Saved data entries:
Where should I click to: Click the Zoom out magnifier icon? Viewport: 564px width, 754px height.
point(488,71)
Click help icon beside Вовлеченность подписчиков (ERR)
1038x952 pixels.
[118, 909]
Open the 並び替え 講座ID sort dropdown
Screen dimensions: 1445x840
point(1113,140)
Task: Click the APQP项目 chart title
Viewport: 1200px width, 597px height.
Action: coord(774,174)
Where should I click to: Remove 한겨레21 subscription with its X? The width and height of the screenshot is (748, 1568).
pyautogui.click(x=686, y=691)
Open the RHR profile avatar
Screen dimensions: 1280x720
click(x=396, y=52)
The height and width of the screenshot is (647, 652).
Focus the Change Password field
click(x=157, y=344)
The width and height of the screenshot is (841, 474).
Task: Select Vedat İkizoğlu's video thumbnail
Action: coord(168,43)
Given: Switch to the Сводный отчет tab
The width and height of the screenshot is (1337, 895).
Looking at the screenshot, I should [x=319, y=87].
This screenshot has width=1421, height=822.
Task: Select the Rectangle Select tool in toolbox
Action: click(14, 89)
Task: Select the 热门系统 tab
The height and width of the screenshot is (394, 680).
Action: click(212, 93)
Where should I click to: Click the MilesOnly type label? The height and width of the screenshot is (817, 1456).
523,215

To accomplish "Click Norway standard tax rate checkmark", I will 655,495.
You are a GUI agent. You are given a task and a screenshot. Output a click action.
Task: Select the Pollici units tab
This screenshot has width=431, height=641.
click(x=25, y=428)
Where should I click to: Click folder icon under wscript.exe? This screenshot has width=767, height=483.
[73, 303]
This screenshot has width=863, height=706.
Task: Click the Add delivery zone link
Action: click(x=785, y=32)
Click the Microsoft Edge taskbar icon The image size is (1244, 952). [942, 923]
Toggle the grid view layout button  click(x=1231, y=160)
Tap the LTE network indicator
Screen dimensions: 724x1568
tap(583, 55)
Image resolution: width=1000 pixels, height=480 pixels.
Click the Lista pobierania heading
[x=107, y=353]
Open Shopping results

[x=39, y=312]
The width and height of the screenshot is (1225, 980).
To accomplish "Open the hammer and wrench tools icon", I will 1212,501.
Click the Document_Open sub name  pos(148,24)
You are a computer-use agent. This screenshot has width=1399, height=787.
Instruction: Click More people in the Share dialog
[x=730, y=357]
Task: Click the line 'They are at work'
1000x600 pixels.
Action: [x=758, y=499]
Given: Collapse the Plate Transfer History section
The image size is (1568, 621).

Exercise goal:
From the first line to the last, restate the data above exactly.

Response:
Where should I click to: Click the Zoom out magnifier icon? Viewport: 564px width, 754px height.
point(488,71)
Click help icon beside Вовлеченность подписчиков (ERR)
1038x952 pixels.
[118, 909]
Open the 並び替え 講座ID sort dropdown
Screen dimensions: 1445x840
point(1113,140)
Task: Click the APQP项目 chart title
Viewport: 1200px width, 597px height.
Action: coord(774,174)
Where should I click to: Remove 한겨레21 subscription with its X? The width and height of the screenshot is (748, 1568).
pyautogui.click(x=686, y=691)
Open the RHR profile avatar
Screen dimensions: 1280x720
click(x=396, y=52)
The height and width of the screenshot is (647, 652).
Focus the Change Password field
click(x=157, y=344)
The width and height of the screenshot is (841, 474).
Task: Select Vedat İkizoğlu's video thumbnail
Action: coord(168,43)
Given: Switch to the Сводный отчет tab
The width and height of the screenshot is (1337, 895).
Looking at the screenshot, I should [x=319, y=87].
This screenshot has width=1421, height=822.
Task: Select the Rectangle Select tool in toolbox
Action: click(14, 89)
Task: Select the 热门系统 tab
The height and width of the screenshot is (394, 680).
Action: click(212, 93)
Where should I click to: Click the MilesOnly type label? The height and width of the screenshot is (817, 1456).
523,215

To accomplish "Click Norway standard tax rate checkmark", I will 655,495.
You are a GUI agent. You are given a task and a screenshot. Output a click action.
Task: Select the Pollici units tab
This screenshot has width=431, height=641.
click(x=25, y=428)
Where should I click to: Click folder icon under wscript.exe? This screenshot has width=767, height=483.
[73, 303]
This screenshot has width=863, height=706.
Task: Click the Add delivery zone link
Action: click(x=785, y=32)
Click the Microsoft Edge taskbar icon The image size is (1244, 952). [942, 923]
Toggle the grid view layout button  click(x=1231, y=160)
Tap the LTE network indicator
Screen dimensions: 724x1568
tap(583, 55)
Image resolution: width=1000 pixels, height=480 pixels.
Click the Lista pobierania heading
[x=107, y=353]
Open Shopping results

[x=39, y=312]
The width and height of the screenshot is (1225, 980).
To accomplish "Open the hammer and wrench tools icon", I will 1212,501.
Click the Document_Open sub name  pos(148,24)
You are a computer-use agent. This screenshot has width=1399, height=787.
Instruction: Click More people in the Share dialog
[x=730, y=357]
Task: Click the line 'They are at work'
1000x600 pixels.
Action: [x=758, y=499]
Given: Collapse the Plate Transfer History section
The image size is (1568, 621).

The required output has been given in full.